[Problem to work on] Show each line of the records below where the word "computer" occurs.

#### Supplied material

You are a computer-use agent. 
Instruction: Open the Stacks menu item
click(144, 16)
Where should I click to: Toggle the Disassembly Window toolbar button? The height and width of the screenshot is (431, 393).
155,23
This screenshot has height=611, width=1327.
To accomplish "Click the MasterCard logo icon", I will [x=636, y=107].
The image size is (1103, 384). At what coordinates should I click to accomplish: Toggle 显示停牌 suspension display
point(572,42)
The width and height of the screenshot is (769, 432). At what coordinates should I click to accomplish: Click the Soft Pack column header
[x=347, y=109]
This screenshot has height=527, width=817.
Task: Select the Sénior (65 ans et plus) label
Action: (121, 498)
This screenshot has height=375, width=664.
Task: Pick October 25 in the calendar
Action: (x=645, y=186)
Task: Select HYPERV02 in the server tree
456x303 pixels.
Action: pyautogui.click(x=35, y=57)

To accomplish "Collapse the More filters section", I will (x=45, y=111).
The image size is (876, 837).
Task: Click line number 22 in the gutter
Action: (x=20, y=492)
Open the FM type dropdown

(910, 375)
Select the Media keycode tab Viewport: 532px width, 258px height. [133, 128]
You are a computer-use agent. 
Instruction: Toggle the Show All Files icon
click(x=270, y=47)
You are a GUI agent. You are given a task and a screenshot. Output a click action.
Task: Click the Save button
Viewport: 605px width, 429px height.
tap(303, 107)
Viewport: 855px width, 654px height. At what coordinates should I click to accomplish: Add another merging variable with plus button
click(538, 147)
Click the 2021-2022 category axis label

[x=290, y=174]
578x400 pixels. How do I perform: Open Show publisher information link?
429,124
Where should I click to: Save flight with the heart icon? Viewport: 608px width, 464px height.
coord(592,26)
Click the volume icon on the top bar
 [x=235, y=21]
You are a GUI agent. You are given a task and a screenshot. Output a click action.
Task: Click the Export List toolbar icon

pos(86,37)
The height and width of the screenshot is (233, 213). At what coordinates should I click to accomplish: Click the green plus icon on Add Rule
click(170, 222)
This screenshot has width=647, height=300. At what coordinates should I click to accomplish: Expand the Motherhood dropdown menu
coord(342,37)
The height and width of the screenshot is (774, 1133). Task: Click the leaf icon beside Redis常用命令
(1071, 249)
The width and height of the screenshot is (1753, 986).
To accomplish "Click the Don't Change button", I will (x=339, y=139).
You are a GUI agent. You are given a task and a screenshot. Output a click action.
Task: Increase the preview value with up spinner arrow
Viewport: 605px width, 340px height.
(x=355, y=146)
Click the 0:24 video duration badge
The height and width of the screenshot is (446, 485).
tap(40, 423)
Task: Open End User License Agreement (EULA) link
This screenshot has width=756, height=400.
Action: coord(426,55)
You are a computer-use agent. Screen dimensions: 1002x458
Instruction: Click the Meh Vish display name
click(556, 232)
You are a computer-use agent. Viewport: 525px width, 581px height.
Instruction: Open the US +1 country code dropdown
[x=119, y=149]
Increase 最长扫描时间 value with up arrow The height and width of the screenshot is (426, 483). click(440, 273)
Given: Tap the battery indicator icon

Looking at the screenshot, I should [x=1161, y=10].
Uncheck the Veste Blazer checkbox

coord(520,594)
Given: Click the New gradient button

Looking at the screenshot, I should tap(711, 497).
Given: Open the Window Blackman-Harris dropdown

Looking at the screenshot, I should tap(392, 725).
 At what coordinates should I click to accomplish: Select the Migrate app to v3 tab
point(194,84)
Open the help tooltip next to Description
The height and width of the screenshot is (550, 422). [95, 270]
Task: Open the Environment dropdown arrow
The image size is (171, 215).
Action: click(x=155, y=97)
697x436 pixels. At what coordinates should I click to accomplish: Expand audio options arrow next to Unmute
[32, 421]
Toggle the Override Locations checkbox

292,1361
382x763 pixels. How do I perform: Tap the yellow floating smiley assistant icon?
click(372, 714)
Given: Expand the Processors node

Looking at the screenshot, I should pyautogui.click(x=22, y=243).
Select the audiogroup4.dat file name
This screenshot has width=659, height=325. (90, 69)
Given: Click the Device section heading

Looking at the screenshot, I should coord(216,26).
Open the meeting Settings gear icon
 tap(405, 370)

########

[Task result]
You are a computer-use agent. 
You are a computer-use agent. 
You are a computer-use agent. Screen dimensions: 1002x458
You are a computer-use agent. Viewport: 525px width, 581px height.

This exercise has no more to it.